Last year, Volkswagen said it had projected manufacturing output would drop by 100,000 vehicles in the first quarter of 2021 due to semiconductor shortages. The company now says it does not currently have enough production capacities to recoup that lost output later in the year.
According to Griffiths, the shortage is the “biggest challenge” the auto manufacturer currently faces. He described production at Seat’s Martorell plant, outside Barcelona, as “hand to mouth.” It is reportedly being forced to decide which cars to build only after chips from suppliers are delivered.
“The name of the game this year will be flexibility. We have to try to build when chips are available,” he said.
Volkswagen has halted works entirely at several plants across the group, while output in its Slovakia plant, which builds many of its largest sports utility vehicles, has been partially stopped.
The enormous pressure from the crisis is taking a terrible toll on producers across the automotive industry.
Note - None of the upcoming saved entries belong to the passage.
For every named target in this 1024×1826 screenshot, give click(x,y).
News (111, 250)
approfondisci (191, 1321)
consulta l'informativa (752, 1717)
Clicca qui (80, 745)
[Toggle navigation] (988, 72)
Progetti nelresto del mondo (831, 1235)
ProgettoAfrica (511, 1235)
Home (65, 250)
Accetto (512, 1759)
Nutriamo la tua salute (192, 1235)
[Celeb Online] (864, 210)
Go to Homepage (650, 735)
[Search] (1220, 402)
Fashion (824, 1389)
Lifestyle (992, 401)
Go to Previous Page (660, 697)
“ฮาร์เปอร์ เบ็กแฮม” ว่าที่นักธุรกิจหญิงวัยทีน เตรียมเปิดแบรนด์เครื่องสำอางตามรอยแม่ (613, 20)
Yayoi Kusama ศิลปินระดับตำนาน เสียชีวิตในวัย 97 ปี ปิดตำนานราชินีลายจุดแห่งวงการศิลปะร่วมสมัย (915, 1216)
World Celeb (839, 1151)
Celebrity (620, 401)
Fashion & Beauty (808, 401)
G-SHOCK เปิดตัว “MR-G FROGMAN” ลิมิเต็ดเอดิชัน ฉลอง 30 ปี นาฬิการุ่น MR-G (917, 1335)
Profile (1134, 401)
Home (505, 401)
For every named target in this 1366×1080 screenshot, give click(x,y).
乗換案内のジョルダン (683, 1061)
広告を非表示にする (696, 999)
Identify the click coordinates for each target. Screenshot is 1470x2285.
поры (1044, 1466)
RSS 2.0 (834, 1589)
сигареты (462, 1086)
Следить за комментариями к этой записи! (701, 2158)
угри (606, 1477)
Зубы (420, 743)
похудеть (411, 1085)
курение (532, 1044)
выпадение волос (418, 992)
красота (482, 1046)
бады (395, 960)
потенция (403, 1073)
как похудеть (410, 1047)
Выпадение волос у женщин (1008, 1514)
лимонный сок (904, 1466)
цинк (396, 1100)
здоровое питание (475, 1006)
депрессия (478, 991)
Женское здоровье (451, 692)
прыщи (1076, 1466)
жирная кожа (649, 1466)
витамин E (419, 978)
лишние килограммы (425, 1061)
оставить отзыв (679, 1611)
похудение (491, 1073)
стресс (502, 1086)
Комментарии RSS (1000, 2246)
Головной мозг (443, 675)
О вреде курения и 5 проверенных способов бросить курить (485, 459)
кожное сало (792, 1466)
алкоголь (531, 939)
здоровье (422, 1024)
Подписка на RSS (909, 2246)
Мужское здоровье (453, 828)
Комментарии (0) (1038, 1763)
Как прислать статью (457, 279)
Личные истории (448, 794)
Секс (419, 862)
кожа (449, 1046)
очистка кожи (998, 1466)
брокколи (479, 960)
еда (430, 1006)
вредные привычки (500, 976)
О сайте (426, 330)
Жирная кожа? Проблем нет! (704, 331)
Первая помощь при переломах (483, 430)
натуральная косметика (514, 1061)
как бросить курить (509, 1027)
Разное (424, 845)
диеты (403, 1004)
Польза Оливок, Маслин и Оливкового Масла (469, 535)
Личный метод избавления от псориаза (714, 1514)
Supply shortages are projected to impact production until the second half of the year.
Last week, Ford shut a dozen facilities in North America and Europe, while Renault suspended production completely, citing uncertainty in the supply chain. Daimler cut the hours of more than 18,000 workers in Germany to lower production levels, while Jaguar Land Rover is reportedly planning to close two of its UK plants in the near future.
China’s soaring imports of semiconductors, along with the rise in the demand from electronics industries amid greater technology use during the pandemic, have resulted in a perfect storm in the global chip-making sector, causing a huge negative impact on supply chains. The crisis was further exacerbated by severe winter storms in Texas in February, a major US semiconductor producer, and a blaze at a Renesas chip factory in Japan last month.
Governments across the globe are pushing for the construction of semiconductor plants, with manufacturers banking on a recovery after the pandemic, involuntarily adding fuel to the fire.